Apparently kickball isn’t just for elementary school students anymore: the website DCist reports that a lawsuit filed last February by the World Adult Kickball Association (“WAKA”) against rival adult kickball league (I’m having trouble reporting this without snickering) DC Kickball is still kicking around in the federal courts a year later.
The original complaint doesn’t appear to be online, but the Washington City Paper provided more details last year, including:
The complaint accuses DCKickball founder Carter Rabasa of copyright infringement for unauthorized use of WAKA’s co-ed kickball rules, including “the clearly unique requirement that there be 4 men AND 4 women at a minimum to play” and for mandating that “players must be at least 21 years old.” No other specific rules or intellectual-property thefts are mentioned, but the suit points out that David Fischer, a volunteer director for DCKickball, was previously a player for the WAKA team “Scoregasm.”
The suit also accuses Rabasa of defamation, based on his calling WAKA “the Microsoft of kickball” in a 2005 Washington City Paper story (“Kickball Wars,” Cheap Seats, 5/13) and his additional comments in a subsequent Wall Street Journal article.
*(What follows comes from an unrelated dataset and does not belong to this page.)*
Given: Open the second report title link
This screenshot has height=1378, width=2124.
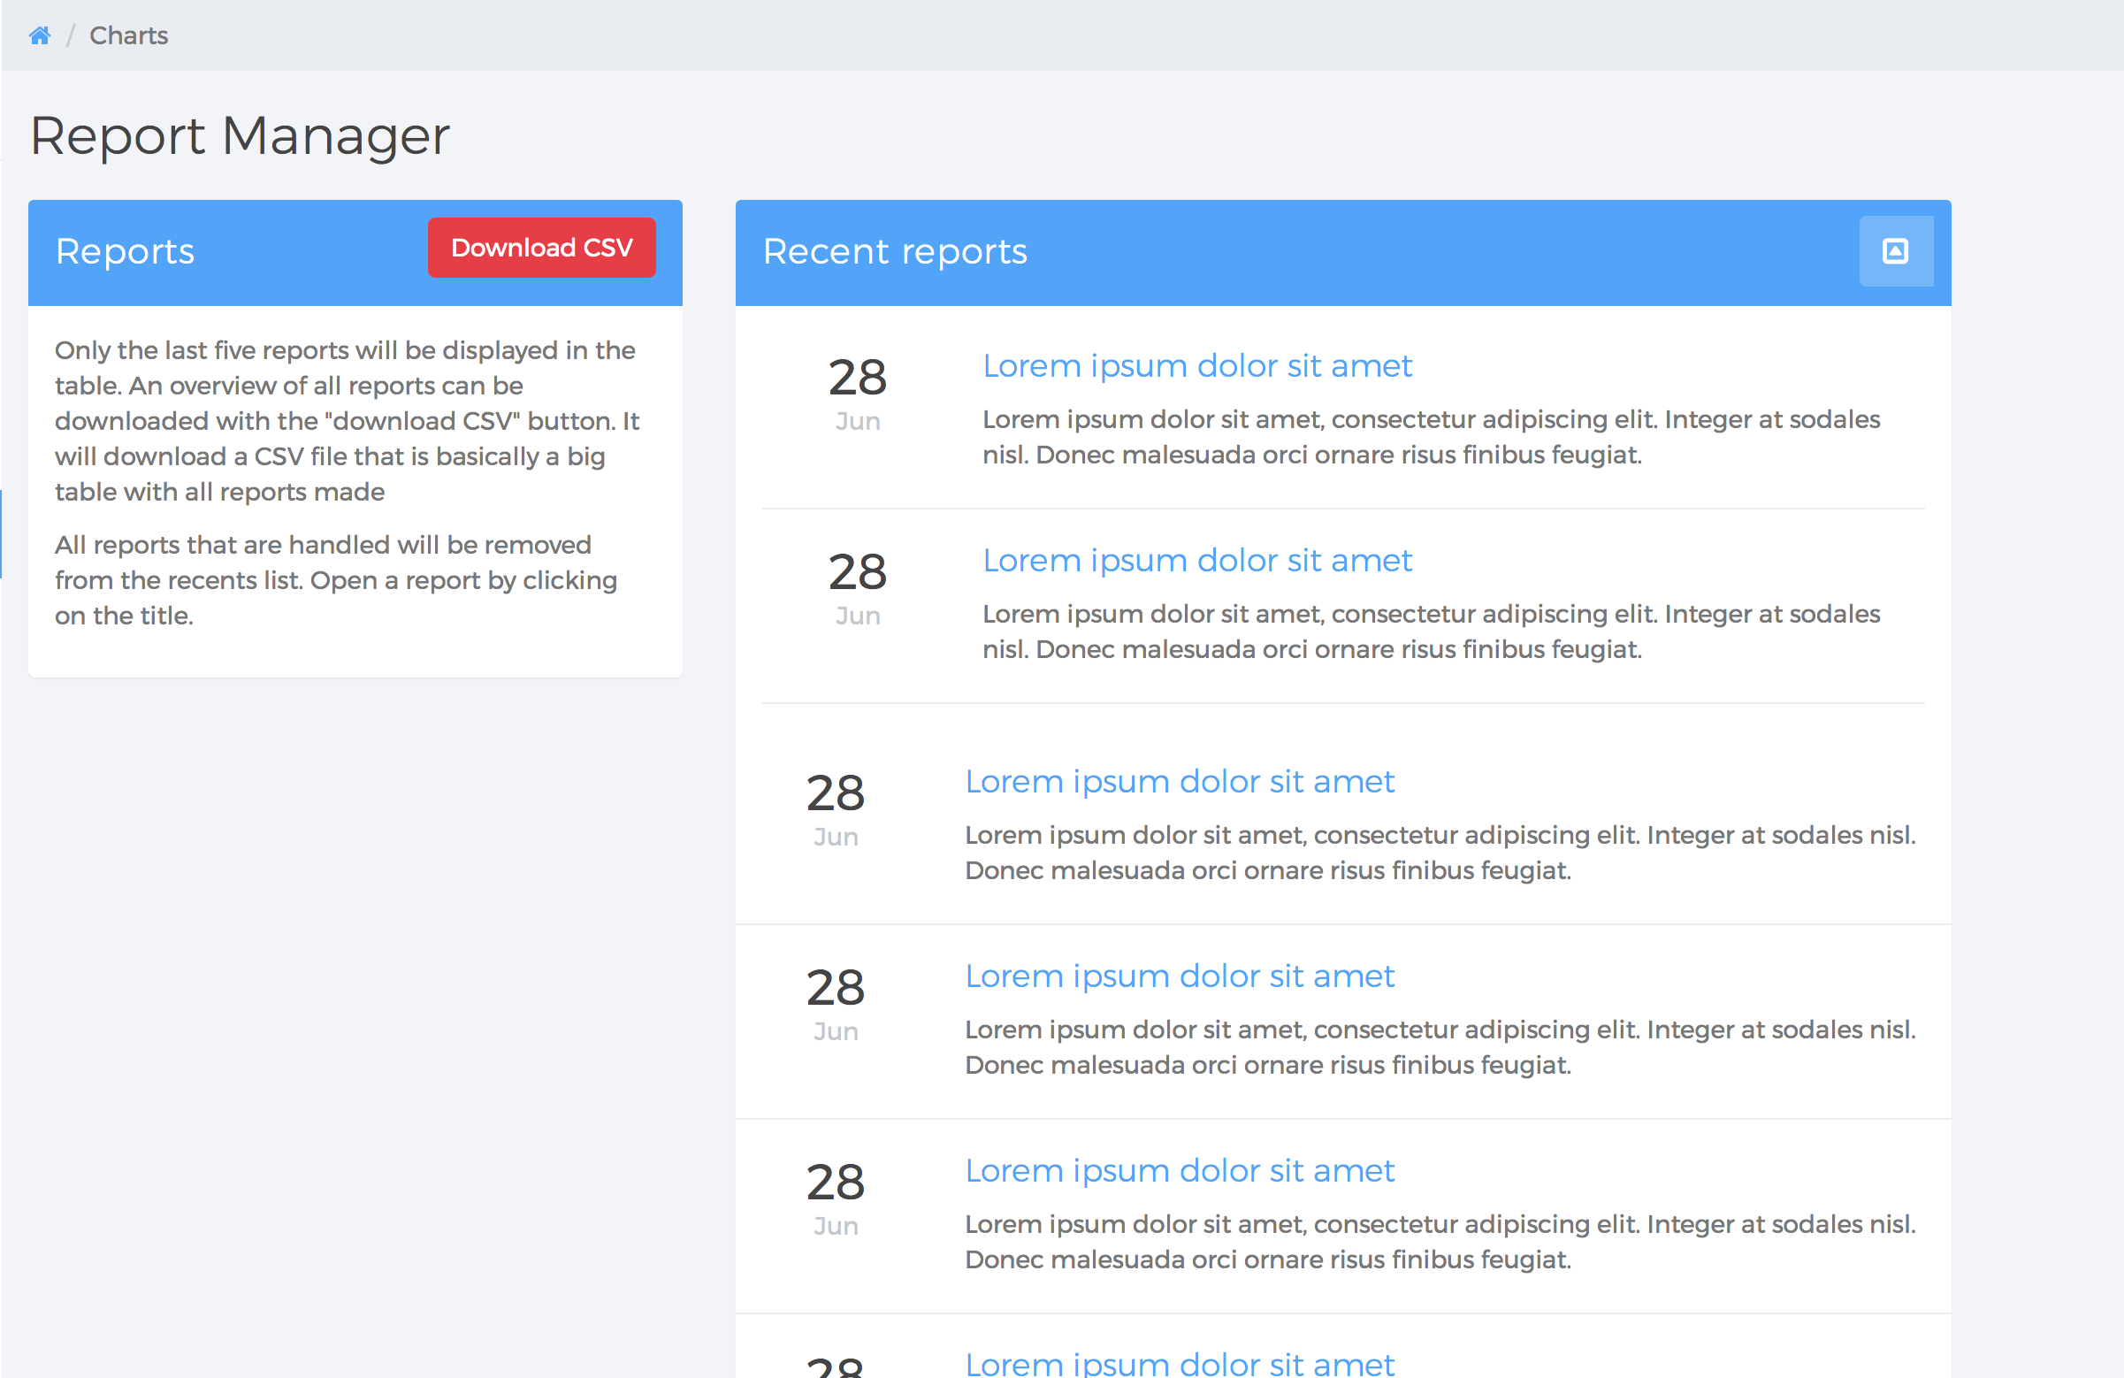Looking at the screenshot, I should point(1196,560).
Those comments, the suit alleges, incited a kickballer to post “WAKA bites it” on the DCKickball Web site.
To the extent this represents the entire complaint (there also seems to be an unspecified trademark claim as well), it appears utterly meritless. You can’t copyright the rules of a game (although you can copyright the specific wording used), and in any case, neither of the rules cited sound particularly original. And “the Microsoft of kickball” may be insulting to a Macintosh fan, but is not defamatory. These hurdles don’t seem to faze WAKA, though; the company is suing its much smaller competitor for at least $350,000.
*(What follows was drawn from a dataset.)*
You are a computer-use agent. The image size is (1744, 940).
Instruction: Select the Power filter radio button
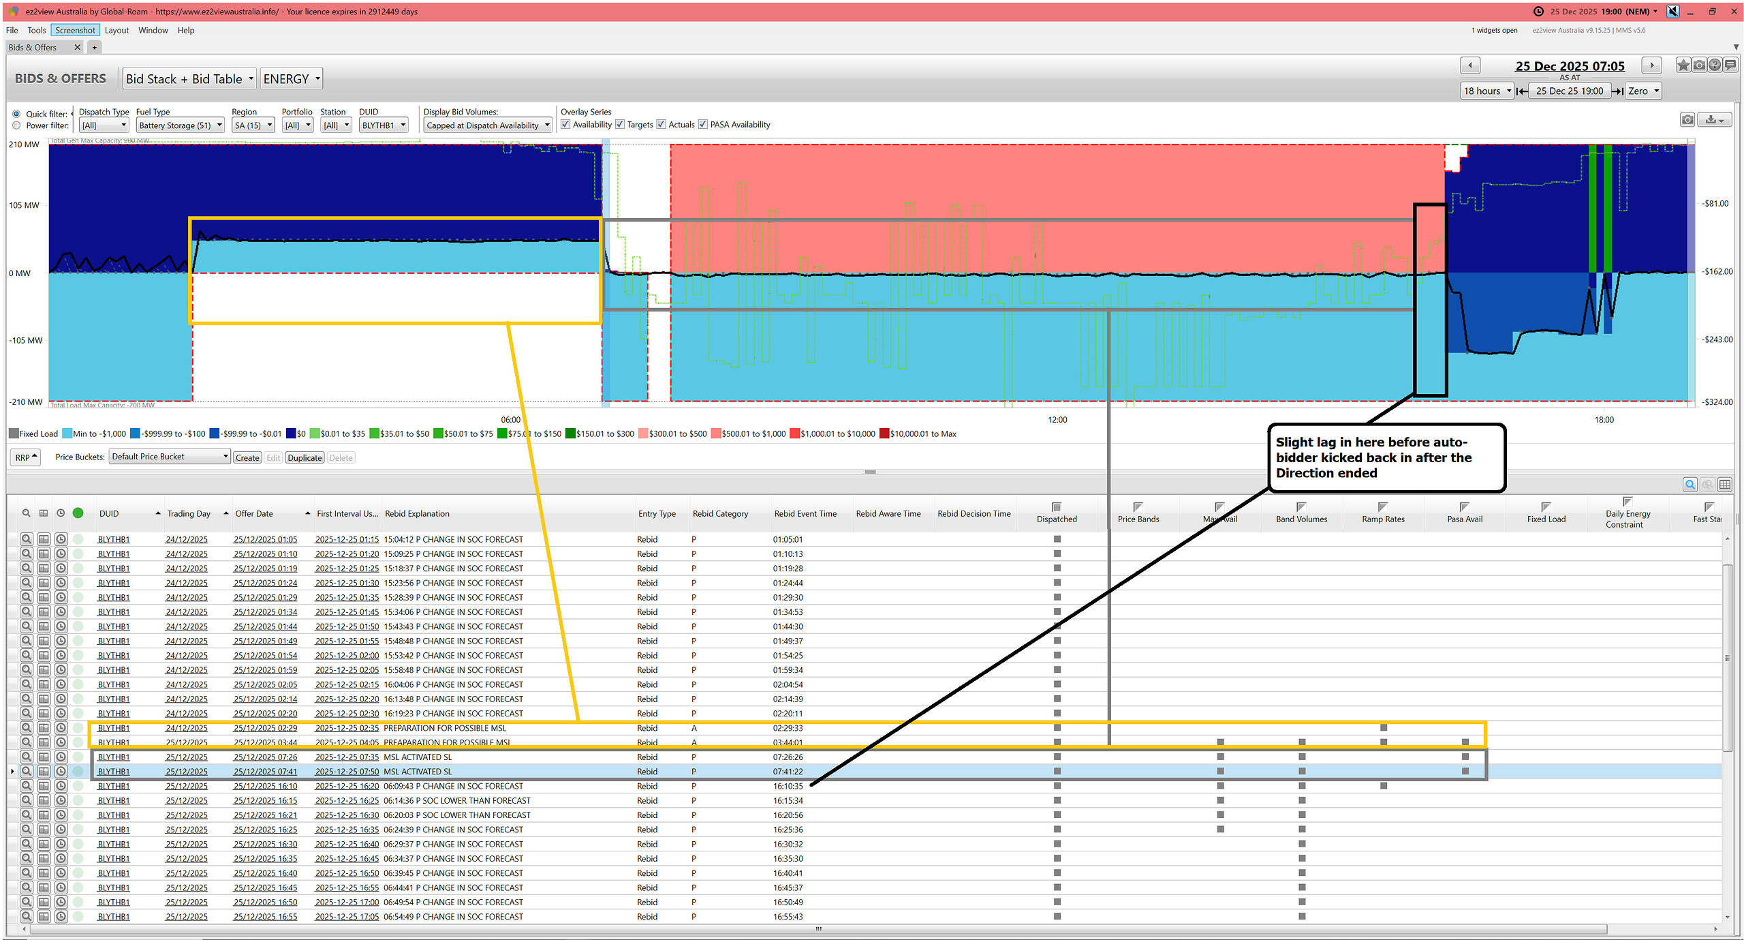click(x=16, y=125)
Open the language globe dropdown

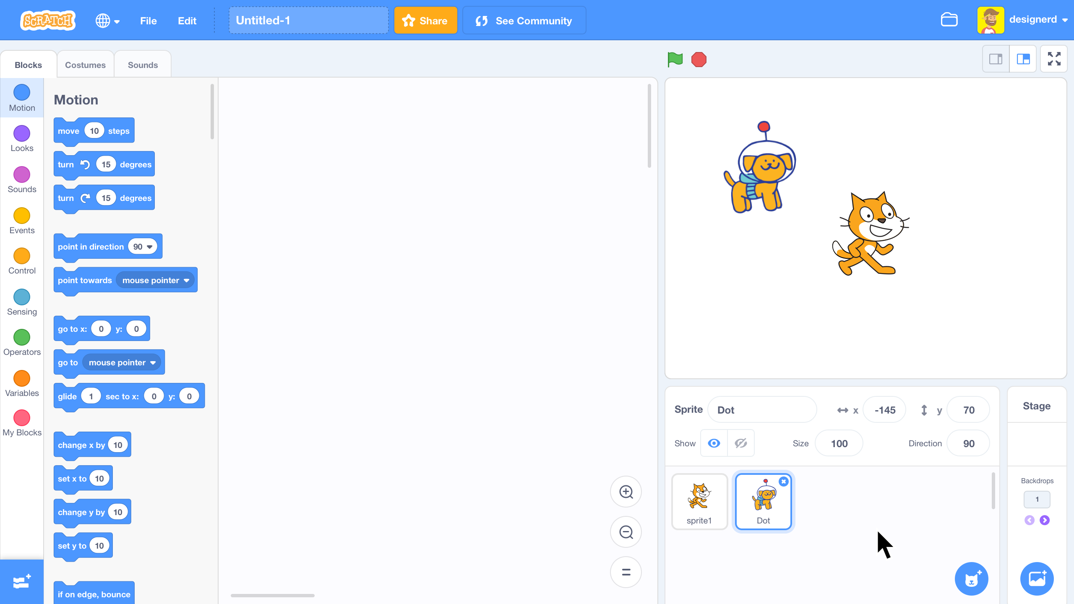(x=107, y=21)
But WAKA is apparently very aggressive; it has reportedly sent out cease-and-desist letters to at least two other competitors, according to the City Paper article, accusing them of violating its intellectual property, trade secrets (!), and a non-compete clause (for an unpaid volunteer).
And since “turn the other cheek” is not one of the canons of legal ethics, DC Kickball has countersued for violations of federal and DC antitrust law.
Seriously, adults play kickball? Seriously?